Re: [PATCH 13/14] vhost: allow userspace to create workers

Mike Christie <michael.christie@xxxxxxxxxx> · Thu, 18 May 2023 18:21:03 -0500

On 5/16/23 10:10 PM, Jason Wang wrote:
> On Sat, Apr 29, 2023 at 12:32 AM Mike Christie
> <michael.christie@xxxxxxxxxx> wrote:
>>
>> For vhost-scsi with 3 vqs or more and a workload that tries to use
>> them in parallel like:
>>
>> fio --filename=/dev/sdb  --direct=1 --rw=randrw --bs=4k \
>> --ioengine=libaio --iodepth=128  --numjobs=3
>>
>> the single vhost worker thread will become a bottlneck and we are stuck
>> at around 500K IOPs no matter how many jobs, virtqueues, and CPUs are
>> used.
>>
>> To better utilize virtqueues and available CPUs, this patch allows
>> userspace to create workers and bind them to vqs.
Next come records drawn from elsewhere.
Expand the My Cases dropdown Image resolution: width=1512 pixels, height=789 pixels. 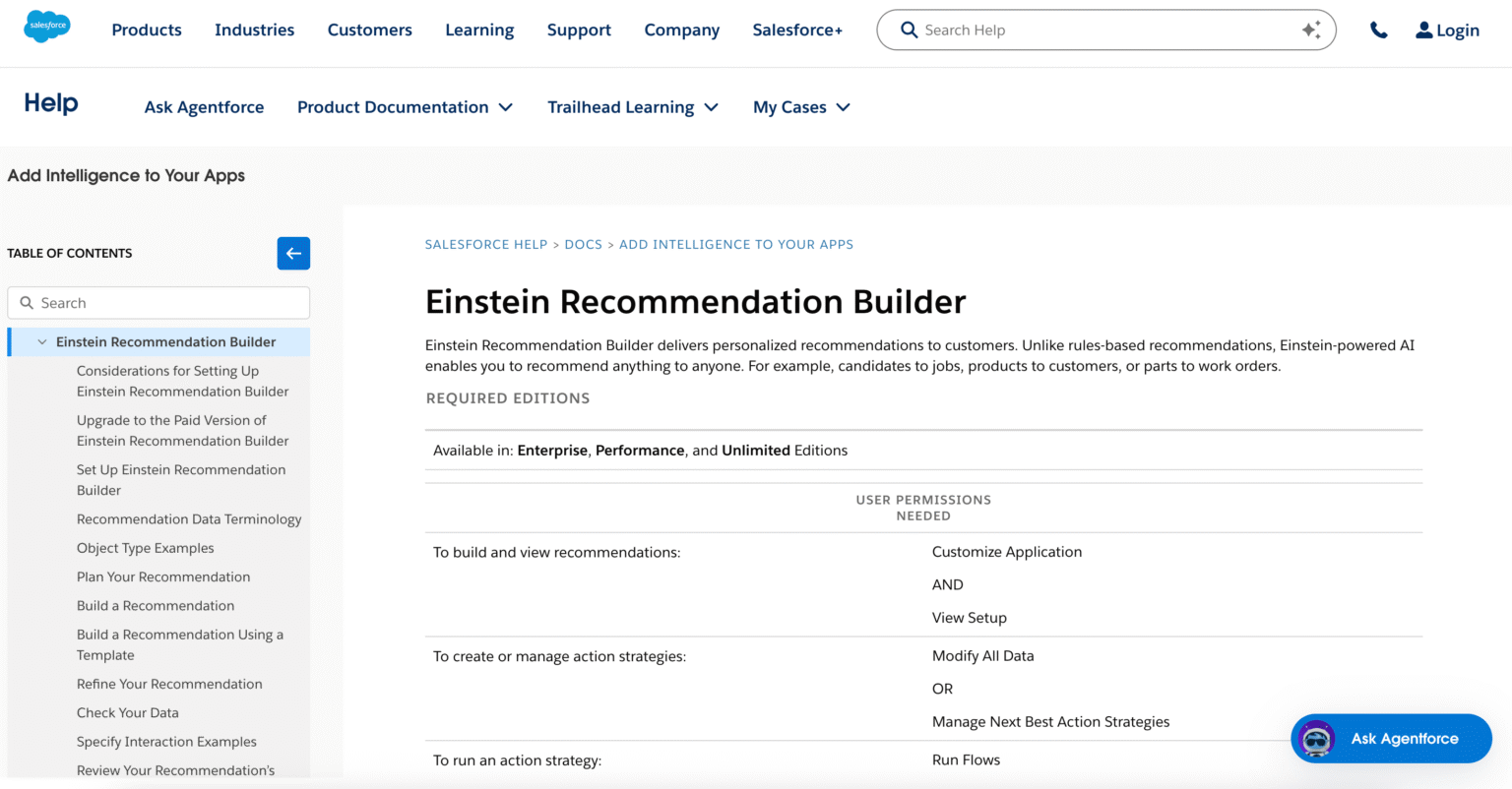pyautogui.click(x=844, y=107)
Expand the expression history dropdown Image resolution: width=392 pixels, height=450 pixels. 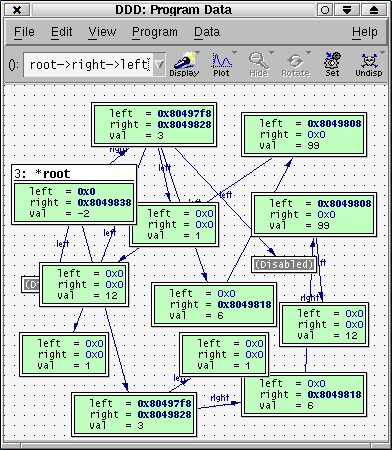click(160, 64)
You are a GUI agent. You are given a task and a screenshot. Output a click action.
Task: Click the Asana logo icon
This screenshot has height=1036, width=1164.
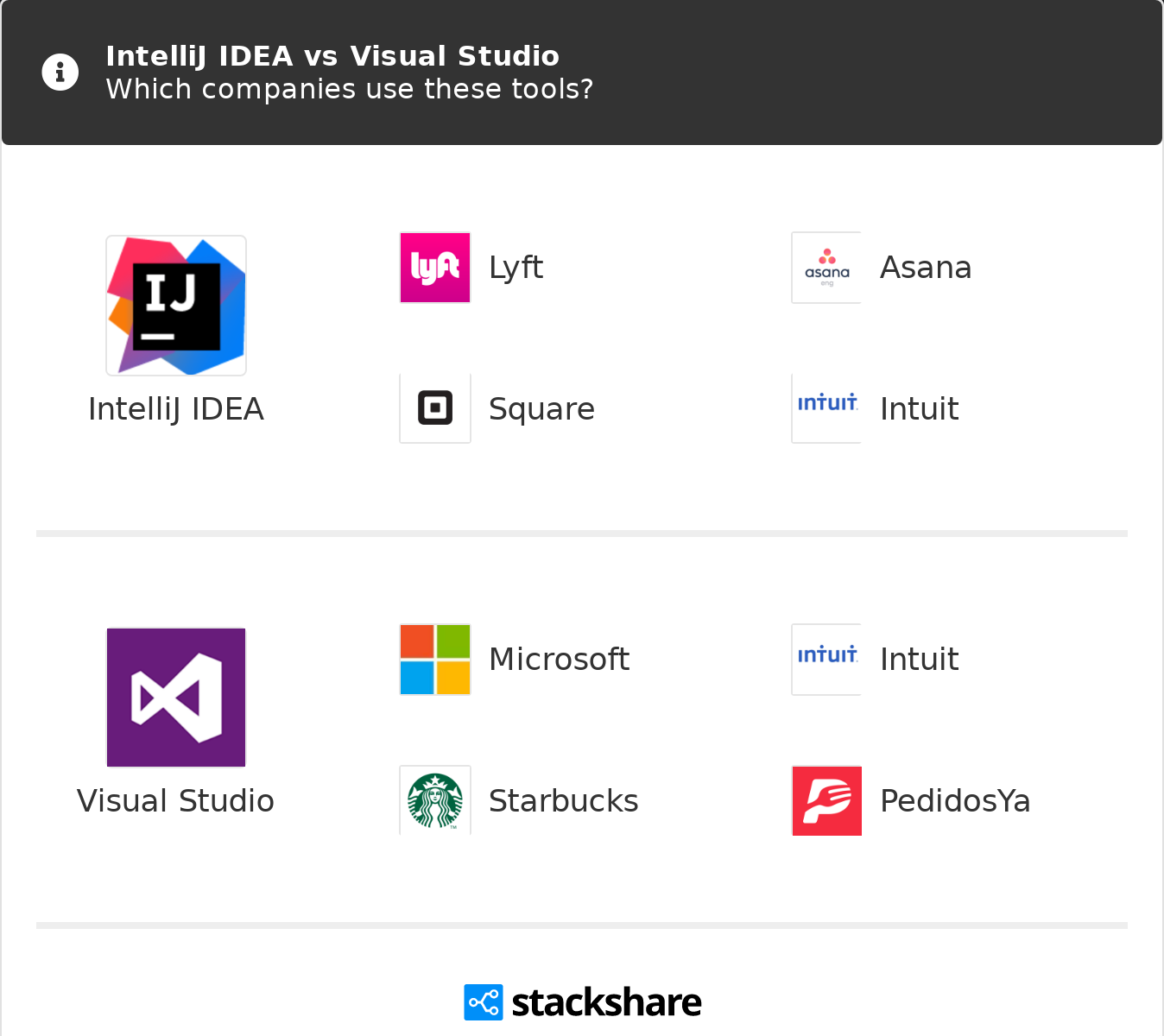[826, 268]
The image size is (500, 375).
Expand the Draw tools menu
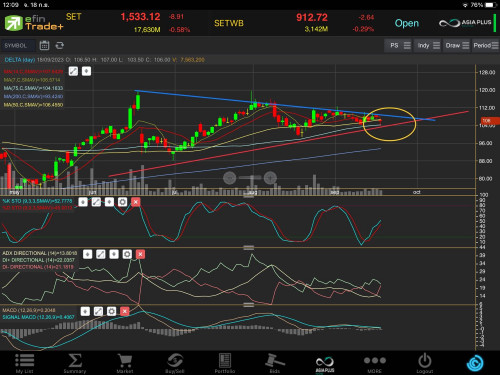(457, 45)
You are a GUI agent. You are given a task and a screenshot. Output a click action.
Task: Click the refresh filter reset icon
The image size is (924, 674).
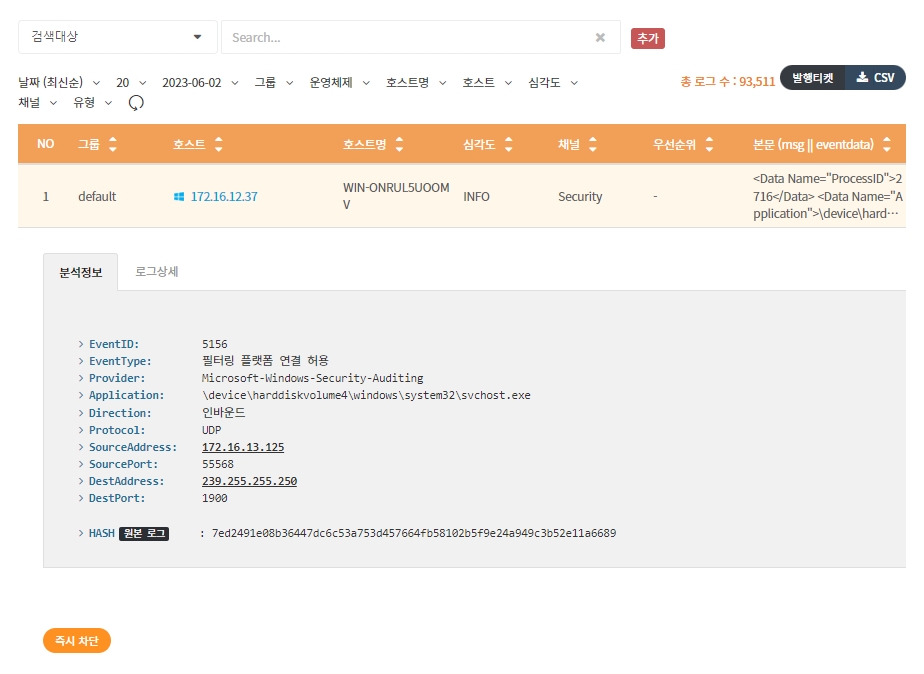point(137,103)
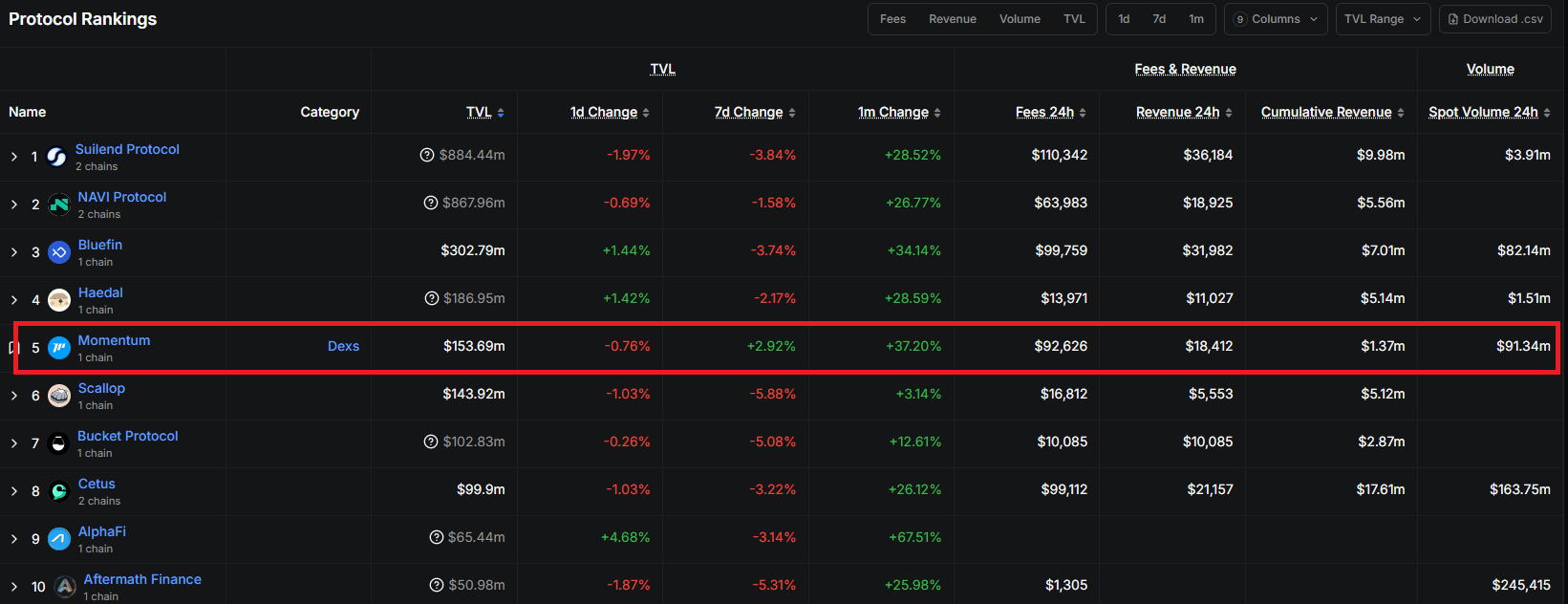Toggle the 1m time period button
Image resolution: width=1568 pixels, height=604 pixels.
(x=1196, y=19)
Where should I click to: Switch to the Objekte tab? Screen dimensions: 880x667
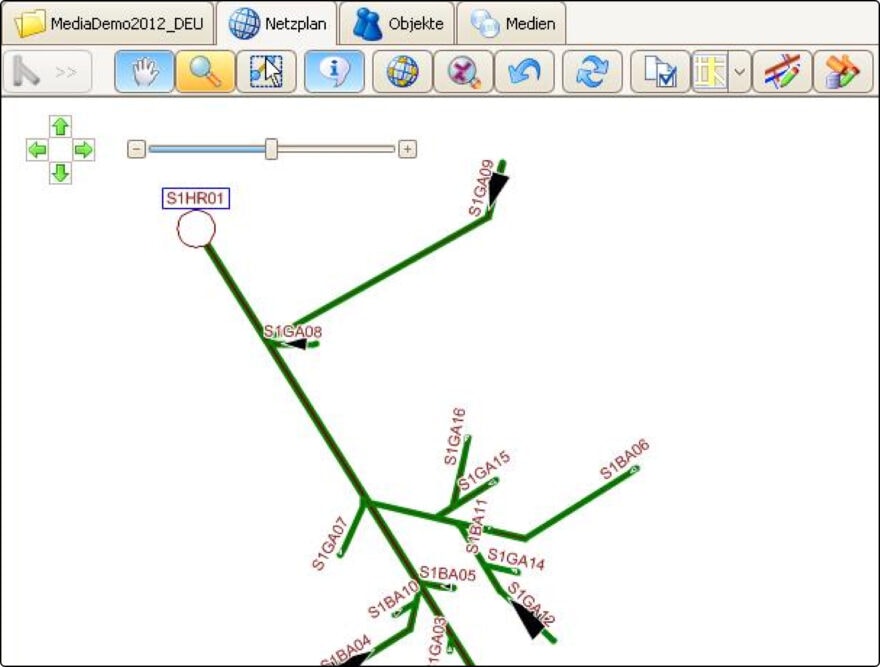tap(397, 24)
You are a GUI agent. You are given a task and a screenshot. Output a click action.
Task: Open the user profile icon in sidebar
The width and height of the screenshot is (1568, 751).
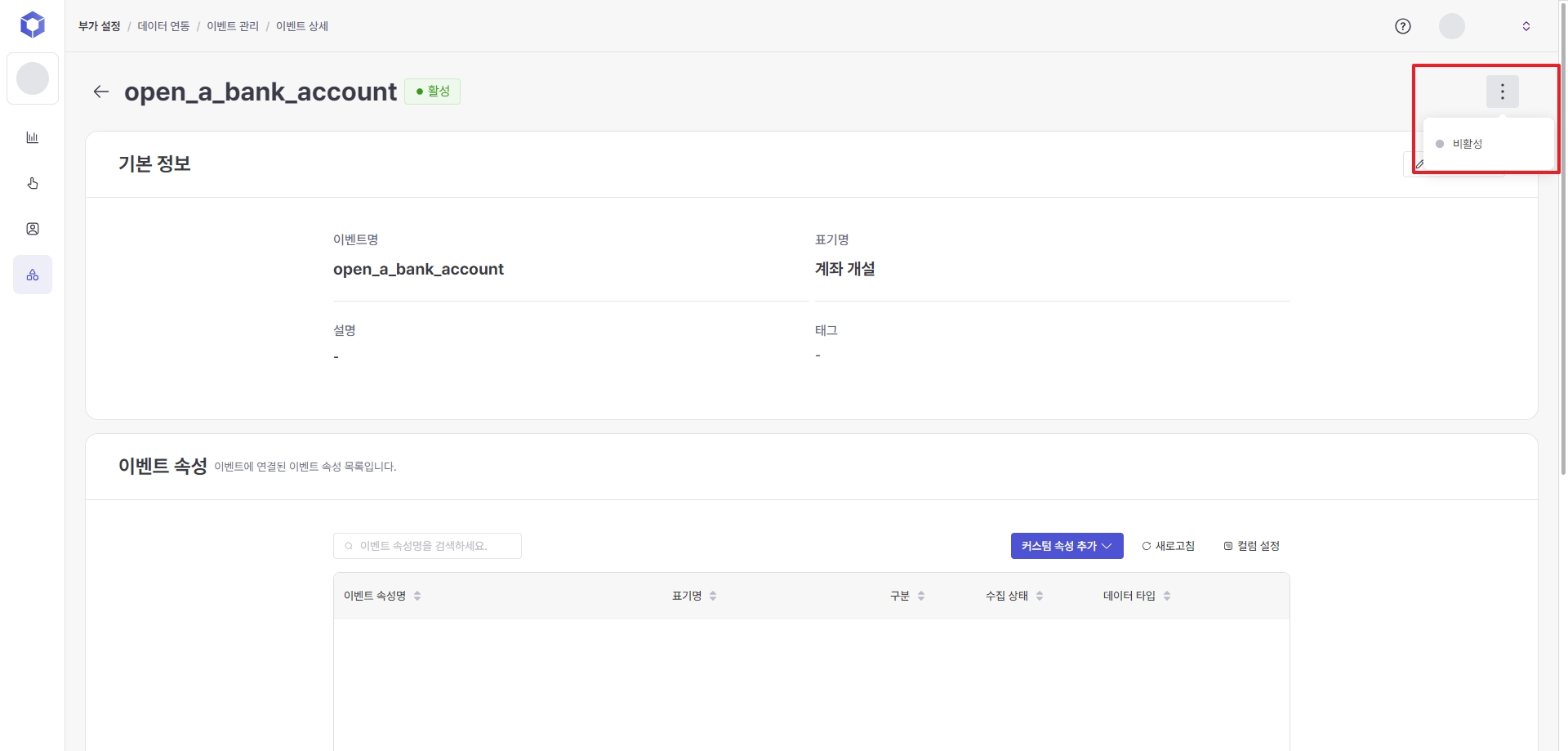[33, 229]
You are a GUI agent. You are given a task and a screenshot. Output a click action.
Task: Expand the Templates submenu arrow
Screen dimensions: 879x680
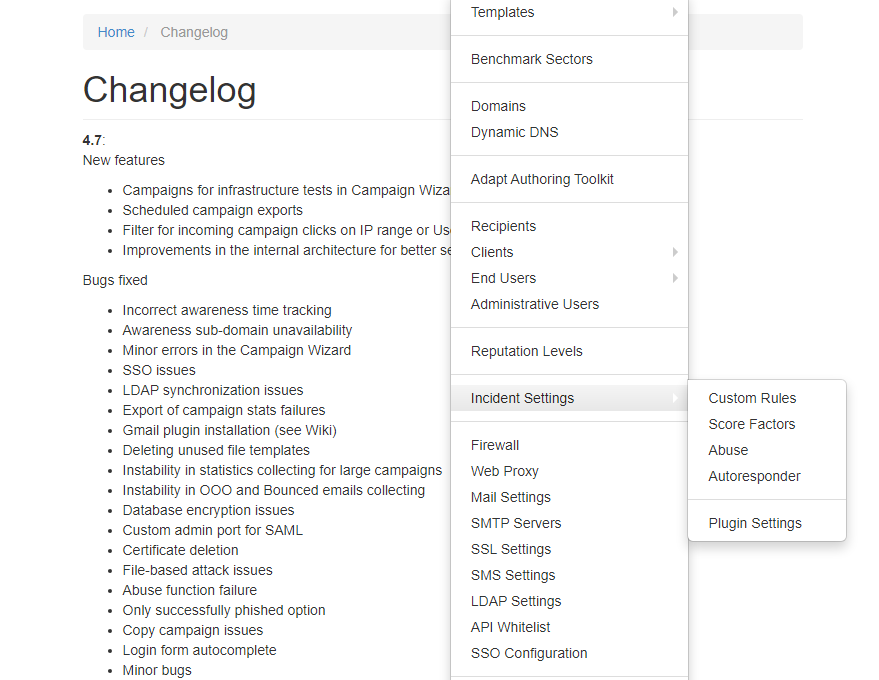click(x=675, y=12)
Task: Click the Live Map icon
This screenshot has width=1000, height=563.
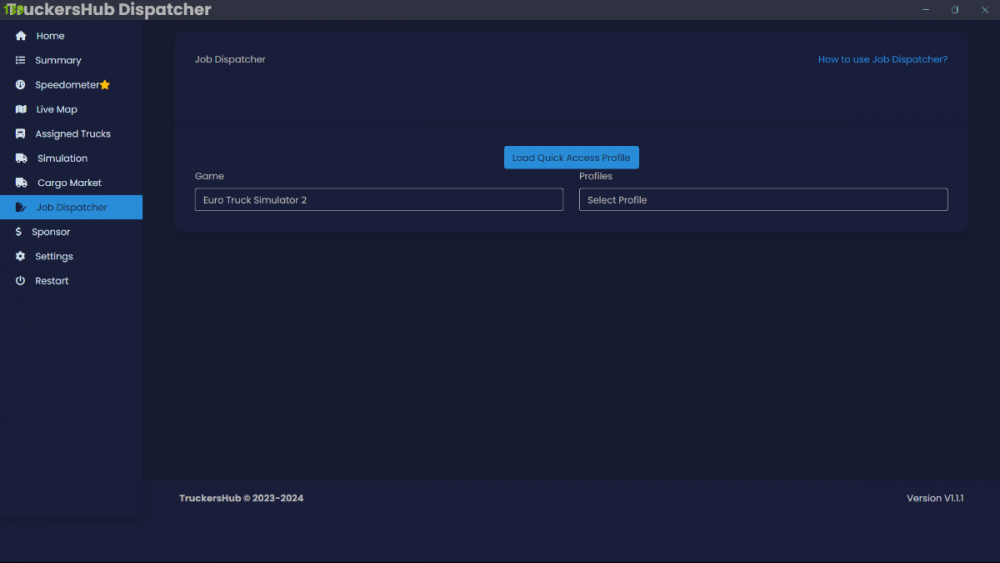Action: 20,109
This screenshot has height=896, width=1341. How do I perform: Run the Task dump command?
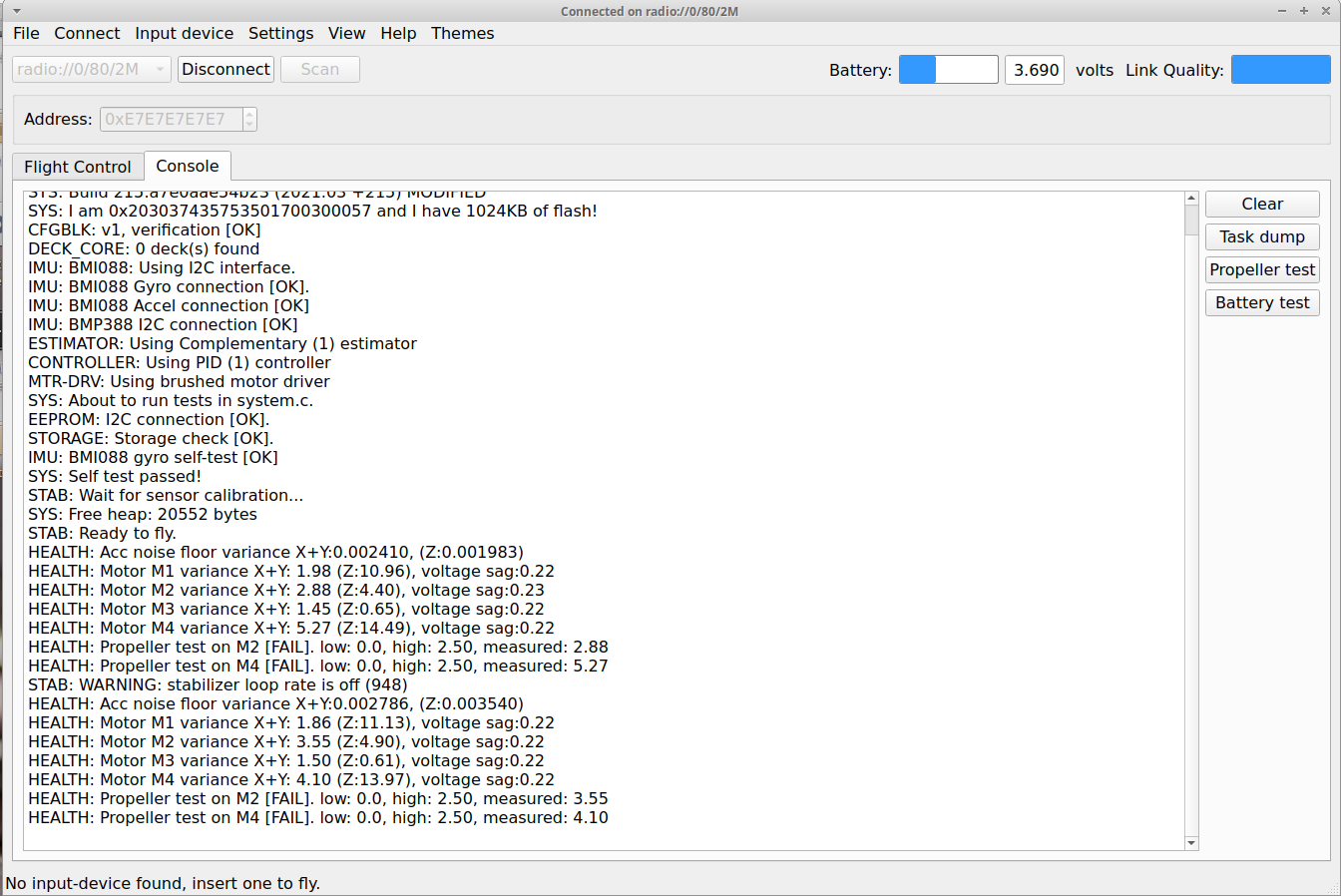click(1262, 236)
You can have N workers
>> per dev and also share N workers with M vqs on that dev.
>>
>> This patch adds the interface related code and the next patch will hook
>> vhost-scsi into it. The patches do not try to hook net and vsock into
>> the interface because:
>>
>> 1. multiple workers don't seem to help vsock. The problem is that with
>> only 2 virtqueues we never fully use the existing worker when doing
>> bidirectional tests. This seems to match vhost-scsi where we don't see
>> the worker as a bottleneck until 3 virtqueues are used.
>>
>> 2. net already has a way to use multiple workers.
>>
>> Signed-off-by: Mike Christie <michael.christie@xxxxxxxxxx>
>> ---
>>  drivers/vhost/vhost.c            | 145 ++++++++++++++++++++++++++++++-
>>  drivers/vhost/vhost.h            |   3 +
>>  include/uapi/linux/vhost.h       |  33 +++++++
>>  include/uapi/linux/vhost_types.h |  16 ++++
>>  4 files changed, 196 insertions(+), 1 deletion(-)
>>
>> diff --git a/drivers/vhost/vhost.c b/drivers/vhost/vhost.c
>> index 4b0b82292379..e8f829f35814 100644
>> --- a/drivers/vhost/vhost.c
>> +++ b/drivers/vhost/vhost.c
>> @@ -630,6 +630,80 @@ static struct vhost_worker *vhost_worker_create(struct vhost_dev *dev)
>>         return NULL;
>>  }
>>
>> +/* Caller must have device mutex */
>> +static void __vhost_vq_attach_worker(struct vhost_virtqueue *vq,
>> +                                    struct vhost_worker *worker)
>> +{
>> +       if (vq->worker)
>> +               vq->worker->attachment_cnt--;
>> +       worker->attachment_cnt++;
>> +       vq->worker = worker;
>> +}
>> +
>> +/**
>> + * vhost_vq_attach_worker - set a virtqueue's worker from an ioctl command
>> + * @vq: the virtqueue we will set the worker for
>> + * @info: the worker userspace has requested us to use
>> + *
>> + * We only allow userspace to set a virtqueue's worker if it's not active and
>> + * polling is not enabled.
> 
> I wonder if we can mandate this in the code like check the vq backend
> in vhost_vq_work_queue().

I'll look into it. However, for the vsock case we actually do want to
queue the work even though there is no backend set yet. It sort of just
keeps queueing works until VHOST_VSOCK_SET_RUNNING is executed. When that's
done it will run the works that have been queueing up.

> 
>  We also assume drivers supporting this will not be
>> + * internally queueing works directly or via calls like vhost_dev_flush at
>> + * this time.
>> + *
>> + * Caller must have device and virtqueue mutex.
>> + */
>> +static int vhost_vq_attach_worker(struct vhost_virtqueue *vq,
>> +                                 struct vhost_vring_worker *info)
>> +{
>> +       unsigned long index = info->worker_id;
>> +       struct vhost_dev *dev = vq->dev;
>> +       struct vhost_worker *worker;
>> +
>> +       if (!dev->use_worker)
>> +               return -EINVAL;
>> +
>> +       if (vhost_vq_get_backend(vq) || vq->kick)
> 
> It might be worthwhile to have a comment to explain why we need to
> check vq->kick here.
> 
> This also means the device should not queue work when the backend is NULL.
> 
> But I found it is probably not the case for vsock, it calls
> vhost_poll_queue() in vhost_transport_cancel_pkt() but
> vhost_vsock_stop() doesn't wait before doing vhost_vq_set_backend(vq,
> NULL);
Yeah, there was another case where vhost_transport_send_pkt can call
vhost_work_queue before the backend is set.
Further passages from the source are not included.